Камилла вскрикнула так, будто в сердце ей угодила стрела. Ещё мгновение назад пунцовые от стыда щёки вдруг сделались бледными, словно снег. Бокал выпал из ослабевших пальцев, окатив подол платья вином. Откинувшись на спинку кресла, она едва не лишилась чувств.

— Он даже не сказал вам, что я знаю об этом… — с презрением и ненавистью проговорил Давин. — Он послал вас ко мне, но даже не предупредил… Вот он, ваш обожаемый Увилл! Вот они, его манипуляции! Поймите же, Камилла, люди для него — лишь пыль под ногами!

Похоже, с Камиллой всё же случился обморок. Тело её обмякло, а глаза закатились. Давин так и остался сидеть, молча глядя на бесчувственную девушку. Его раздирали самые противоречивые чувства — от любви и жалости до ненависти и презрения. Они замешивались в такой невообразимый коктейль, что сердце старого лорда, казалось, готово было лопнуть, словно переспевший плод.
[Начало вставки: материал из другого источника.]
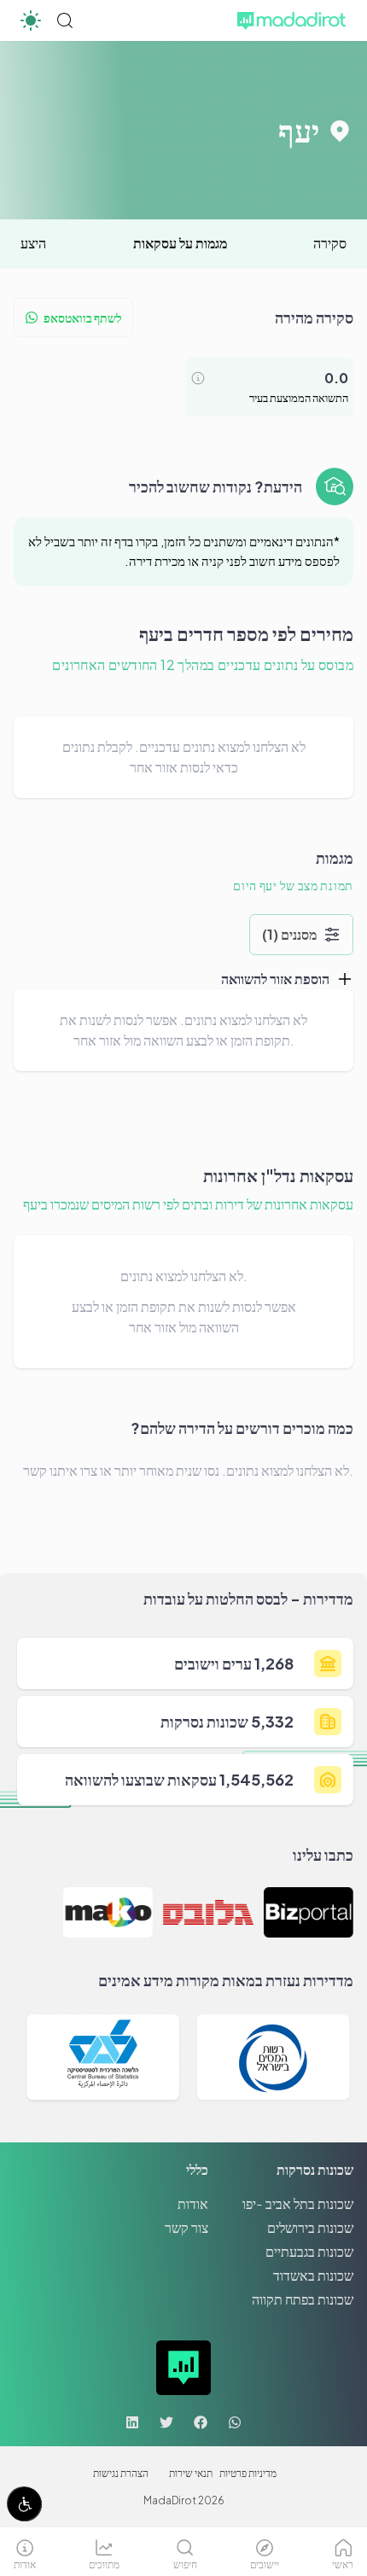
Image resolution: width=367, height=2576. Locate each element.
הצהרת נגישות (121, 2473)
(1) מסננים (289, 934)
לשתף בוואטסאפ (83, 317)
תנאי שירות (191, 2473)
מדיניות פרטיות (248, 2473)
Посидев так немного, он вышел, чтобы позвать служанку.

***

Остаток переговоров проводил уже Гардон. Очнувшись, Камилла наотрез отказалась ещё раз видеться с Давином. Известие о том, что ему известно о её преступлении, раздавило бедную девушку. Она даже не нашла в себе сил оставаться дальше в замке Олтендейлов, так что вся посольская делегация переселилась в одну из гостиниц Танна.

Естественно, она никак не могла объяснить Гардону причину своего состояния, лишь заверив его в том, что вины лорда Давина в этом нет. Увы, вся та жизнь, которой Камилла вроде бы наполнилась в последнее время, вновь словно вытекла из неё, оставив безвольное, измученное существо.